→ Aim of the exercise:
Copy out the entries below, swapping every "computer-use agent" for "desktop automation agent" and leaving all else untouched.

→ Provided information:
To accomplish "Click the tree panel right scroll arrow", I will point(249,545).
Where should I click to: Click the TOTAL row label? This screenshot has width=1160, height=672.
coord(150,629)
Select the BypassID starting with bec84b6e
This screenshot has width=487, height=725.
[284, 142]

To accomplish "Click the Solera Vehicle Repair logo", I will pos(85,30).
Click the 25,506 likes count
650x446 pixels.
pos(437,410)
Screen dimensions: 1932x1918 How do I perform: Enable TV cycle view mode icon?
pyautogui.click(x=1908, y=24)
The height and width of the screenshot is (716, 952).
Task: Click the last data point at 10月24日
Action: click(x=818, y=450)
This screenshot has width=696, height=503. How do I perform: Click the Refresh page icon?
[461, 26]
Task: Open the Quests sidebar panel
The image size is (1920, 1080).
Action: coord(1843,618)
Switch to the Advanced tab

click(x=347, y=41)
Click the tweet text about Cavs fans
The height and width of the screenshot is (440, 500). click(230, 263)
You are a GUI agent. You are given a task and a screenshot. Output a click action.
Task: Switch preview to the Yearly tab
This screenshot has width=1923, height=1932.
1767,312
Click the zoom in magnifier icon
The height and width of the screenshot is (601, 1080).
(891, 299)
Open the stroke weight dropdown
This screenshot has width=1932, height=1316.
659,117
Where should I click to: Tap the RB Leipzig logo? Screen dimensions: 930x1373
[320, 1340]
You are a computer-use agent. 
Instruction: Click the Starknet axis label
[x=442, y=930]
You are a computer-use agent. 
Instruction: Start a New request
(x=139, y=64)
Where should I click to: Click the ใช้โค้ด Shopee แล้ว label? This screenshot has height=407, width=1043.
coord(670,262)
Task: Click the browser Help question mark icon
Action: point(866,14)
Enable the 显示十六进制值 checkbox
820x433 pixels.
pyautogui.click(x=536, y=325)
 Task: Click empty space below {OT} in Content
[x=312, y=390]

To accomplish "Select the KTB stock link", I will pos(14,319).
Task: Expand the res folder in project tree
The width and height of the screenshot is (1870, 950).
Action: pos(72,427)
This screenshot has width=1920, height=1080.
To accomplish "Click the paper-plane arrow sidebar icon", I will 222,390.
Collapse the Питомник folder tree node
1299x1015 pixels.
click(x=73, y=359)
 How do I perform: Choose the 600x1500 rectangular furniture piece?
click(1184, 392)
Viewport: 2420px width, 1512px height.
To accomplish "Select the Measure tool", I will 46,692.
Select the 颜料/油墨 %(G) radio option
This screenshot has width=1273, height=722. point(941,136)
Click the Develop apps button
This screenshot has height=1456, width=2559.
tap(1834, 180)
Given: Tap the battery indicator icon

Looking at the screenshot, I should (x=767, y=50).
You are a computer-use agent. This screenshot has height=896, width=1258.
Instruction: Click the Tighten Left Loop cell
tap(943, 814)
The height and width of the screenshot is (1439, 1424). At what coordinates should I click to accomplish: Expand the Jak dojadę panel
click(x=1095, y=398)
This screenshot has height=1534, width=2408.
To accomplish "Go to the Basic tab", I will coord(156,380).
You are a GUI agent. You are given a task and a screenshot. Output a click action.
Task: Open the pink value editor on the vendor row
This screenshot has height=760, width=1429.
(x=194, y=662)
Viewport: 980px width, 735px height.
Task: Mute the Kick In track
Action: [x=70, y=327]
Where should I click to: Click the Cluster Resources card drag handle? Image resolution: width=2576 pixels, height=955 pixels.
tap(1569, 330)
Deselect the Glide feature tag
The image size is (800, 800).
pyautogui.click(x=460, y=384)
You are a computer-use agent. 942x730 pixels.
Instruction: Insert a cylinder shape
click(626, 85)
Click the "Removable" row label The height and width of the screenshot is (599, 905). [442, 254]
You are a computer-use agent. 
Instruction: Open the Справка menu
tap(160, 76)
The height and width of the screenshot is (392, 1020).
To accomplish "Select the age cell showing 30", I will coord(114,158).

→ Task response:
To accomplish "Click the tree panel right scroll arrow", I will point(249,545).
Where should I click to: Click the TOTAL row label? This screenshot has width=1160, height=672.
coord(150,629)
Select the BypassID starting with bec84b6e
This screenshot has width=487, height=725.
[284, 142]

To accomplish "Click the Solera Vehicle Repair logo", I will pos(85,30).
Click the 25,506 likes count
650x446 pixels.
pos(437,410)
Screen dimensions: 1932x1918 How do I perform: Enable TV cycle view mode icon?
pyautogui.click(x=1908, y=24)
The height and width of the screenshot is (716, 952).
Task: Click the last data point at 10月24日
Action: click(x=818, y=450)
This screenshot has width=696, height=503. How do I perform: Click the Refresh page icon?
[461, 26]
Task: Open the Quests sidebar panel
The image size is (1920, 1080).
Action: coord(1843,618)
Switch to the Advanced tab

click(x=347, y=41)
Click the tweet text about Cavs fans
The height and width of the screenshot is (440, 500). click(230, 263)
You are a GUI agent. You are given a task and a screenshot. Output a click action.
Task: Switch preview to the Yearly tab
This screenshot has width=1923, height=1932.
1767,312
Click the zoom in magnifier icon
The height and width of the screenshot is (601, 1080).
(891, 299)
Open the stroke weight dropdown
This screenshot has width=1932, height=1316.
659,117
Where should I click to: Tap the RB Leipzig logo? Screen dimensions: 930x1373
[320, 1340]
You are a desktop automation agent. 
Instruction: Click the Starknet axis label
[x=442, y=930]
You are a desktop automation agent. 
Instruction: Start a New request
(x=139, y=64)
Where should I click to: Click the ใช้โค้ด Shopee แล้ว label? This screenshot has height=407, width=1043.
coord(670,262)
Task: Click the browser Help question mark icon
Action: point(866,14)
Enable the 显示十六进制值 checkbox
820x433 pixels.
pyautogui.click(x=536, y=325)
 Task: Click empty space below {OT} in Content
[x=312, y=390]

To accomplish "Select the KTB stock link", I will pos(14,319).
Task: Expand the res folder in project tree
The width and height of the screenshot is (1870, 950).
Action: pos(72,427)
This screenshot has width=1920, height=1080.
To accomplish "Click the paper-plane arrow sidebar icon", I will 222,390.
Collapse the Питомник folder tree node
1299x1015 pixels.
click(x=73, y=359)
 How do I perform: Choose the 600x1500 rectangular furniture piece?
click(1184, 392)
Viewport: 2420px width, 1512px height.
To accomplish "Select the Measure tool", I will 46,692.
Select the 颜料/油墨 %(G) radio option
This screenshot has width=1273, height=722. point(941,136)
Click the Develop apps button
This screenshot has height=1456, width=2559.
tap(1834, 180)
Given: Tap the battery indicator icon

Looking at the screenshot, I should (x=767, y=50).
You are a desktop automation agent. This screenshot has height=896, width=1258.
Instruction: Click the Tighten Left Loop cell
tap(943, 814)
The height and width of the screenshot is (1439, 1424). At what coordinates should I click to accomplish: Expand the Jak dojadę panel
click(x=1095, y=398)
This screenshot has height=1534, width=2408.
To accomplish "Go to the Basic tab", I will coord(156,380).
You are a GUI agent. You are given a task and a screenshot. Output a click action.
Task: Open the pink value editor on the vendor row
This screenshot has height=760, width=1429.
(x=194, y=662)
Viewport: 980px width, 735px height.
Task: Mute the Kick In track
Action: [x=70, y=327]
Where should I click to: Click the Cluster Resources card drag handle? Image resolution: width=2576 pixels, height=955 pixels.
tap(1569, 330)
Deselect the Glide feature tag
The image size is (800, 800).
pyautogui.click(x=460, y=384)
You are a desktop automation agent. 942x730 pixels.
Instruction: Insert a cylinder shape
click(626, 85)
Click the "Removable" row label The height and width of the screenshot is (599, 905). [442, 254]
You are a desktop automation agent. 
Instruction: Open the Справка menu
tap(160, 76)
The height and width of the screenshot is (392, 1020).
To accomplish "Select the age cell showing 30", I will coord(114,158).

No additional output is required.